After hundreds of years, the fanatic Muslims "Almohad" stormed through Spain and became a threat to the local Jewry. Just ask the Rambam (Maimonides). Things got really bad as soon as the Christians took over. The church started pogroms, Talmud burnings and countless Jews were tortured and killed. The Popes in those days wanted the Jews dead or converted to idol - worship and this is the reason why Columbus may have kept his true identity hidden. In case he was Jewish. 
Wikipedia states:

Some researchers have postulated that Columbus was of Iberian Jewish origins. The linguist Estelle Irizarry, in addition to arguing that Columbus was Catalan, also claims that Columbus tried to conceal Jewish heritage.[23] In "Three Sources of Textual Evidence of Columbus, Crypto Jew,"[24] Irizarry claims that Columbus always wrote in Spanish, occasionally included Hebrew in writing, and referenced the Jewish High Holidays in his journal during the first voyage.

Simon Wisenthal postulates that Columbus was a Sephardi (Spanish Jew), careful to conceal his Judaism yet also eager to locate a place of refuge for his persecuted fellow countrymen. Wiesenthall argues that Columbus' concept of sailing west to reach the Indies was less the result of geographical theories than of his faith in certain Biblical texts—specifically the Book of Isaiah. He repeatedly cited two verses from that book: "Surely the isles shall wait for me, and the ships of Tarshish first, to bring thy sons from far, their silver and their gold with them," (60:9); and "For behold, I create new heavens and a new earth" (65:17). Wisenthal claimed that Columbus felt that his voyages had confirmed these prophecies.[25]

Jane Francis Amler argued that Columbus was a converso (a Sephardi Jew who publicly converted to Christianity). In Spain, even some converted Jews were forced to leave Spain after much persecution; it is known that many conversos were still practicing Judaism in secret. The correlation between the Alhambra Decree, which called for the expulsion of all of the Jews from Spain and its territories and possessions by July 31, 1492, and Columbus's embarkation on his first voyage on August 3, 1492, has been offered as support for this claim.

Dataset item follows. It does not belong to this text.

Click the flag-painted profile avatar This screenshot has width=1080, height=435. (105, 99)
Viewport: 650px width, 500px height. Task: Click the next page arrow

I don't think that we are able today to find the correct answer to the question whether Christopher Columbus was Jewish. Maybe he was and maybe he wasn't.  The only fact we can draw from this is the date 1492. A year of celebration for the US but a year of tragedy in Jewish history. The Expulsion of the Jews from Spain and thus new pogroms and attempts of elimination organized by the church.